La réalité est plus prosaïque mais non moins surprenante. A son apogée, en 1939, le domaine Renault couvre 2000 hectares, il comprend une dizaine de fermes productives et surtout un ensemble de constructions neuves ou restaurées à usages professionnel et privé. Il est le résultat d’une attention permanente et d’une inlassable série d’acquisitions fruit d’une fortune évidente. Le constructeur automobile a tout compris du système puisqu’il réussira à acquérir des chemins communaux ou des équipements publics allant même jusqu’à rénover l’église d’Herqueville !

Louis Renault, bricoleur de génie, a découvert la boucle de Seine par hasard, il jette sur elle son dévolu au début du 20e siècle imaginant y développer un domaine agricole très varié : céréales, vaches laitières, beurre, porcs, volailles, lapins et même le cidre ! N’en jetez plus la cour est pleine.
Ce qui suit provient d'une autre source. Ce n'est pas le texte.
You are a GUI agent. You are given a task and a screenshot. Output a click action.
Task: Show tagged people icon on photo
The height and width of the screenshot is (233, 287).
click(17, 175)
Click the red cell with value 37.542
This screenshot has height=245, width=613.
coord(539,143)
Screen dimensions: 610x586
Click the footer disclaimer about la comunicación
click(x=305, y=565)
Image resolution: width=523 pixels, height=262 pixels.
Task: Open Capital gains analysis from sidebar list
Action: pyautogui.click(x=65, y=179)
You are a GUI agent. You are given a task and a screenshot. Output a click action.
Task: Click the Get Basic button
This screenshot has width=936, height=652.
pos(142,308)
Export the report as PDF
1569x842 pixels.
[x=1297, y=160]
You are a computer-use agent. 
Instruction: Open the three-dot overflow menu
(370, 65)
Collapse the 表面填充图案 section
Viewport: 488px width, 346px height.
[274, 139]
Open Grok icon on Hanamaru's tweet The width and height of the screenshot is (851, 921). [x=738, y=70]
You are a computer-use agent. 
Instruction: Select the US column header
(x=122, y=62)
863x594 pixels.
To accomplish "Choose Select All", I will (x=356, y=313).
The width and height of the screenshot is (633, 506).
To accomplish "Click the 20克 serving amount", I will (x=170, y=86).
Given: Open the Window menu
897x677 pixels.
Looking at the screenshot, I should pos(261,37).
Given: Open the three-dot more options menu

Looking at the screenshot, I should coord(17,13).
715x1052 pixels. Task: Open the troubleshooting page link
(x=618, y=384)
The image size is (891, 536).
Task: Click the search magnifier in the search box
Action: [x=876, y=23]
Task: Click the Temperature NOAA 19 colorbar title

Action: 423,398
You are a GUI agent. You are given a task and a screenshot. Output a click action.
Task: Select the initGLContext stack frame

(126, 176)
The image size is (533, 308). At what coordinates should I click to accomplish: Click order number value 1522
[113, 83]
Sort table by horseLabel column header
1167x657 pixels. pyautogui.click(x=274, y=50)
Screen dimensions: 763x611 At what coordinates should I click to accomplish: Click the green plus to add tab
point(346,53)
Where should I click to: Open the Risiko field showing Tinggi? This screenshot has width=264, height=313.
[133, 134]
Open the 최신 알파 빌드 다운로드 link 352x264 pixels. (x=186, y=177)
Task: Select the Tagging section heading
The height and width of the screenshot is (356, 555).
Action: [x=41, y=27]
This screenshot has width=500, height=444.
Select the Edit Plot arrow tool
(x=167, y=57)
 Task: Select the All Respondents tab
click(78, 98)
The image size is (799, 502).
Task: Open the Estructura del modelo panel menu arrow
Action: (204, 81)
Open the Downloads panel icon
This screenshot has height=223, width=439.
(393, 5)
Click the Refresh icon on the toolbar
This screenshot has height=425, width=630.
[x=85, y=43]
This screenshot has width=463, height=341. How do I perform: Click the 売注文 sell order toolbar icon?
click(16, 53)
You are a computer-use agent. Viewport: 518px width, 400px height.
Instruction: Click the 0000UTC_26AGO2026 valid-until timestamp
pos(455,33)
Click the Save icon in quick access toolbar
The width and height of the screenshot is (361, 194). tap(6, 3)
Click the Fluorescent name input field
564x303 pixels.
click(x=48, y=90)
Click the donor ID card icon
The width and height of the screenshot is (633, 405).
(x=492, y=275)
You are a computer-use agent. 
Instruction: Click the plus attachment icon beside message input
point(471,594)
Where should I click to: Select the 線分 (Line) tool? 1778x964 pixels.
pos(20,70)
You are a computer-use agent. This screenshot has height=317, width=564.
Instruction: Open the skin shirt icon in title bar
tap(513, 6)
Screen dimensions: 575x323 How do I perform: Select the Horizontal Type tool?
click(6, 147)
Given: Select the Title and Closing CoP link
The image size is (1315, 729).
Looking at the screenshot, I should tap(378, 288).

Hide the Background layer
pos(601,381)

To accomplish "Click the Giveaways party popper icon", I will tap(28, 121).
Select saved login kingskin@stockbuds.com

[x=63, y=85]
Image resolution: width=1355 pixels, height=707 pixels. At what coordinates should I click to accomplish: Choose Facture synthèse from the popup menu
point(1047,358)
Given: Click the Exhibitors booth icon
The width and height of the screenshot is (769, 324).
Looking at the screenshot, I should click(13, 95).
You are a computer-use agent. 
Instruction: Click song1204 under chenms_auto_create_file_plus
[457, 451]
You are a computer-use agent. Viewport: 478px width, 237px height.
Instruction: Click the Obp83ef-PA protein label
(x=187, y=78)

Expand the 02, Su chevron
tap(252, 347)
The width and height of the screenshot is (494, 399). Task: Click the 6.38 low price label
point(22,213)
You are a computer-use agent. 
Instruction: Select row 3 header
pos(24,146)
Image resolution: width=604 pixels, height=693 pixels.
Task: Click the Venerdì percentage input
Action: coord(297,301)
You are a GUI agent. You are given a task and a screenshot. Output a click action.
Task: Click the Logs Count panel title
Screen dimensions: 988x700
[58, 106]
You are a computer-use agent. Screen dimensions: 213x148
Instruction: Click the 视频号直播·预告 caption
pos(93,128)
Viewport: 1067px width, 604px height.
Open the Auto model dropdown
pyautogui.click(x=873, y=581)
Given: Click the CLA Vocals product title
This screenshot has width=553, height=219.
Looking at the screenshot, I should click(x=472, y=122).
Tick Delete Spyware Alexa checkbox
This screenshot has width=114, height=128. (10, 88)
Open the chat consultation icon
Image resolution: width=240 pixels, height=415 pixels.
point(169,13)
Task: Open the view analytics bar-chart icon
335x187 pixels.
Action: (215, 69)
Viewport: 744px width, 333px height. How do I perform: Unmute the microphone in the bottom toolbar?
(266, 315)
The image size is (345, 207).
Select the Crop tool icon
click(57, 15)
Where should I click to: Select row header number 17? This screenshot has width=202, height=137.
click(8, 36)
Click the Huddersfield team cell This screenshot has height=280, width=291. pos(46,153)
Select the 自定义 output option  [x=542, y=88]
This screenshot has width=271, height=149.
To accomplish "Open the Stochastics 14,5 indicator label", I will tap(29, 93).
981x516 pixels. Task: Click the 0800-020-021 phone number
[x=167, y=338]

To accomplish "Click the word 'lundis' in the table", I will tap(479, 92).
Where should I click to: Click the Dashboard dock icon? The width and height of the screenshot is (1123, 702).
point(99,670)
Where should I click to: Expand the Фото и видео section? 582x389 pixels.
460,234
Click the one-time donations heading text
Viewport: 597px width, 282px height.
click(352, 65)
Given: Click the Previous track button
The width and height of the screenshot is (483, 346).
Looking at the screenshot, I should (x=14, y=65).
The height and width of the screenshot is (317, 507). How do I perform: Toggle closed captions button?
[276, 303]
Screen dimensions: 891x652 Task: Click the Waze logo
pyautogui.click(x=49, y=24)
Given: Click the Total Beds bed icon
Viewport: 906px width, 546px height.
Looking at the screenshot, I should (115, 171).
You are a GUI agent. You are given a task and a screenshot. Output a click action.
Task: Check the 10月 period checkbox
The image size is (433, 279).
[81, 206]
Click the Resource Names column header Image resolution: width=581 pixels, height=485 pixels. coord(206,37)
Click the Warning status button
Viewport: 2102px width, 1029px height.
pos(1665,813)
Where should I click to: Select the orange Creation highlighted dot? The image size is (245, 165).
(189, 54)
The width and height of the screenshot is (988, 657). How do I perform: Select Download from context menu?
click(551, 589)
Situé près de Paris, relié à la capitale par route et voie ferrée, dans un site merveilleux, le domaine exceptionnel de Louis Renault lui permettra d’exprimer tous ses talents d’industriel, d’inventeur, de bâtisseur. 
Yvette Petit-Decroix.

Au fil des années, les hectares s’accumulent, les châteaux et les fermes s’embellissent, les productions se diversifient. Maison de matelots en bord de Seine, château d’habitation sur les hauteurs, architecture anglo-normande, mécanisation des outils de production, ordre et organisation rationnelle, régisseurs, chefs de fermes, à l’évidence sans la seconde guerre mondiale, le domaine Renault se serait encore considérablement épanoui et aurait fait de notre région immédiate l’une des plus enviées de l’ouest parisien.

Yvette Petit-Decroix ne dira mot de la fin de vie de Louis Renault. Comme on le sait, ses usines de Billancourt seront nationalisées quelques mois après sa mort par le gouvernement du général De Gaulle pour faits de collaboration économique. De 1940 à 1944, des chars, des camions et d’autres engins sont sortis des usines de l’île Seguin et ont immédiatement équipé l’armée allemande. Décédé en octobre 1944 (1) dans la cellule qu’il occupait à la prison de Fresne, il n’aura donc jamais été jugé. Certains ont expliqué la mort de Louis Renault par de mauvais traitements qu’on lui aurait infligés. Il semble, en réalité, qu’il soit mort des suites de maladie. Il avait 67 ans. Son fils Jean-Louis a tenté de poursuivre l’œuvre entreprise mais en 1962, le domaine est éclaté et c’est la fin de l’histoire. Fin provisoire, peut-être, si, comme je le crois, une bonne âme accepte de se saisir du flambeau brandi par Mme Petit-Decroix. Parmi les nombreux propriétaires actuels des châteaux, maisons, terrains, il en est qui ignorent l'origine de leur bien. Cette conférence et le livre de Mme Petit-Decroix éveilleront sans doute des vocations d'historien parmi ces successeurs de Louis Renault.

(1) En 2011, sept des petits-enfants de Louis Renault engagent une procédure afin d'obtenir une indemnisation du préjudice causé par la nationalisation. Ils tentent de faire valoir une question prioritaire de constitutionnalité, en arguant du fait que l'ordonnance N° 45-68 du 16 janvier 1945 qui institue la nationalisation serait contraire aux droits fondamentaux, de la propriété notamment. Ils sont déboutés le 11 janvier 2012 : le tribunal de grande instance de Paris se déclare incompétent pour statuer sur leur demande. Leurs avocats annoncent leur décision de faire appel. Le 21 novembre 2012, la cour d'appel de Paris confirme la décision du tribunal de grande instance de Paris et déboute la famille Renault.